CRIMINALITÀ, stupefacenti. Fiumicino, la Finanza smantella organizzazione internazionale dedita al traffico e allo spaccio di cocaina

Militari del Comando Provinciale della Guardia di Finanza di Roma hanno eseguito un’ordinanza di applicazione della misura cautelare personale emessa dal G.I.P. del Tribunale capitolino nei confronti di quindici persone per traffico e spaccio di sostanze stupefacenti (6 in carcere, 2 ai domiciliari e 7 obblighi di presentazione alla p.g.).

All’esito delle indagini coordinate dalla Direzione Distrettuale Antimafia di Roma, gli specialisti del G.I.C.O. del Nucleo di Polizia Economico-Finanziaria hanno smantellato un sodalizio criminale dedito allo smercio di cocaina nella periferia Ovest della Capitale e sul litorale romano.

L’organizzazione era promossa e diretta da Zarfati Bianca (classe 1949), soprannominata “zia Bianca”, che si riforniva stabilmente di droga da due pregiudicati per numerosi precedenti specifici. Da quanto emerso dalle intercettazioni telefoniche e ambientali eseguite, i tre sodali, destinatari della misura della custodia cautelare in carcere, commentavano di essere rimasti tra i pochi a operare con “serietà” nel settore, facendo le cose alla “vecchia maniera”, in cui contava la “parola data”.

Essendo agli arresti domiciliari, la Zarfati aveva stabilito il centro direzionale e operativo dell’associazione nella propria abitazione a Fiumicino, dove intratteneva i contatti con i fornitori e impartiva le disposizioni per le cessioni dello stupefacente e la riscossione dei relativi compensi.
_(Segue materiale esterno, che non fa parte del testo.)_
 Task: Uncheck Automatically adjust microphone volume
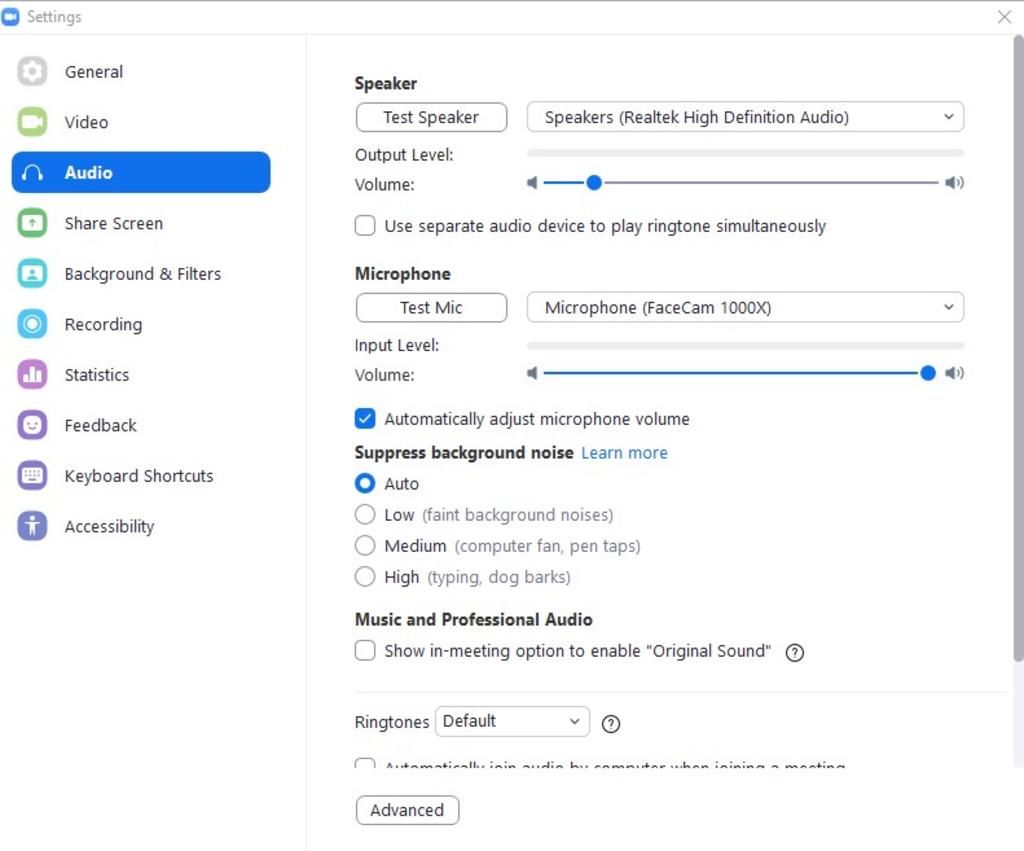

Pur privilegiando gli incontri di persona ai colloqui telefonici, per le conversazioni a distanza era stato condiviso un singolare linguaggio criptico ispirato al mondo della gastronomia, in cui la cocaina diventava, a seconda dei casi, “fettine panate”, “lasagne” e “spaghetti alle vongole”. Come affermato dall’accusata in una conversazione captata: «Le telefonate mie e sue sono tutte di mangiate… mai… mai… mai parlato di niente».

Secondo l’impianto accusatorio degli investigatori, al fine di trovare una valida alternativa al business in corso e compensare la economica derivante dal sequestro di droga nell’ambito di un’operazione di servizio conclusa con l’arresto di un “corriere”, ella faceva ricorso un suo vecchio contatto peruviano per avviare con lui una trattativa per l’acquisto di narcotico direttamente dal Sud-America a prezzi concorrenziali, che si sarebbe dovuta concretizzare con una prima fornitura di sei chilogrammi di cocaina.

Anche se l’affare non si concludeva, le indagini hanno consentito di individuare i referenti dell’organizzazione peruviana in Nunez MorenWalter Jesus (classe 1978) e Huaman Lopez Junior Gabino (classe 1986), nei cui confronti è stata disposta la custodia cautelare in carcere.

Con riferimento a sette acquirenti di droga, anche loro compiutamente identificati dagli investigatori, il G.I.P. ha disposto, invece, l’obbligo di presentazione alla polizia giudiziaria.